CervixFormer: A Multi-scale swin transformer-Based cervical pap-Smear WSI classification framework

Comput Methods Programs Biomed. 2023 Oct:240:107718. doi: 10.1016/j.cmpb.2023.107718. Epub 2023 Jul 10.

Abstract

Background and objectives: Cervical cancer affects around 0.5 million women per year, resulting in over 0.3 million fatalities. Therefore, repetitive screening for cervical cancer is of utmost importance. Computer-assisted diagnosis is key for scaling up cervical cancer screening. Current recognition algorithms, however, perform poorly on the whole-slide image (WSI) analysis, fail to generalize for different staining methods and on uneven distribution for subtype imaging, and provide sub-optimal clinical-level interpretations. Herein, we developed CervixFormer-an end-to-end, multi-scale swin transformer-based adversarial ensemble learning framework to assess pre-cancerous and cancer-specific cervical malignant lesions on WSIs.

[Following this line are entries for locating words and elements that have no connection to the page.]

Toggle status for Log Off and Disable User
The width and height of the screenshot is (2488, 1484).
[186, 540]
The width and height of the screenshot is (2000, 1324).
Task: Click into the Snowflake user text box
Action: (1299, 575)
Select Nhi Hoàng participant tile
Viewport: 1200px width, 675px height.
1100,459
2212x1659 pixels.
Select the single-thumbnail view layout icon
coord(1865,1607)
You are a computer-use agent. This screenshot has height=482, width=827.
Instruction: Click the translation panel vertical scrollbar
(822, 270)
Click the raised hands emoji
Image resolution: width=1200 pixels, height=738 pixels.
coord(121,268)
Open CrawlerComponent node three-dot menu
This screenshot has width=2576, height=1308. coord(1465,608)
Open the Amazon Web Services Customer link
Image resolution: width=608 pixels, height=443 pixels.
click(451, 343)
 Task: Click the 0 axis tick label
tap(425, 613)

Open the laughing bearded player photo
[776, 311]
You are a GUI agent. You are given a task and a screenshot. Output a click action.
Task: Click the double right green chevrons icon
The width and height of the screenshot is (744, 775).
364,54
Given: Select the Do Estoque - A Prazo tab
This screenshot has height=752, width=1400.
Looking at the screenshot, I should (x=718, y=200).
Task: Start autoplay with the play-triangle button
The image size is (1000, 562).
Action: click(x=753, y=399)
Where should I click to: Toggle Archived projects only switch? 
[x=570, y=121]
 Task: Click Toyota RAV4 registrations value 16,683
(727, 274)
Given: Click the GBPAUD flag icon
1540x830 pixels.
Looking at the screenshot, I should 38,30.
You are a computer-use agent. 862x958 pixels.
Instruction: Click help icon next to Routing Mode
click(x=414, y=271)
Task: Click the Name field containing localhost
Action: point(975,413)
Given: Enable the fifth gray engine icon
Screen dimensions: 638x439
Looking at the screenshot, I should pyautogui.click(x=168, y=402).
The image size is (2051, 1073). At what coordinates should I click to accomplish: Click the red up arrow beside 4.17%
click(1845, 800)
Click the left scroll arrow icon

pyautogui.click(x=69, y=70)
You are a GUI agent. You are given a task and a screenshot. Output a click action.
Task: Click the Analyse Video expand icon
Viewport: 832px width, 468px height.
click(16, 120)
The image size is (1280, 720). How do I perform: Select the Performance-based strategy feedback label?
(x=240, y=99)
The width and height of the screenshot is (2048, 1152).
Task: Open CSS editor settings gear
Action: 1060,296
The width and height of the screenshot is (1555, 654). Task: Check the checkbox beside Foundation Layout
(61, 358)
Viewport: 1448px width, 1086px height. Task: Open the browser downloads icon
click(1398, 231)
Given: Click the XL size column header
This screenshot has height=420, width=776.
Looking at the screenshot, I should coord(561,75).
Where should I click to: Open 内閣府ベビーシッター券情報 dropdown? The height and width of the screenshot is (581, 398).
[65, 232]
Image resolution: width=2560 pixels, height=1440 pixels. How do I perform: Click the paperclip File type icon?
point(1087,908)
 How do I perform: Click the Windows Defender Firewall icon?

Methods: The proposed framework consists of (1) a self-attention generative adversarial network (SAGAN) for generating synthetic images during patch-level training to address the class imbalanced problems; (2) a multi-scale transformer-based ensemble learning method for cell identification at various stages, including atypical squamous cells (ASC) and atypical squamous cells of undetermined significance (ASCUS), which have not been demonstrated in previous studies; and (3) a fusion model for concatenating ensemble-based results and producing final outcomes.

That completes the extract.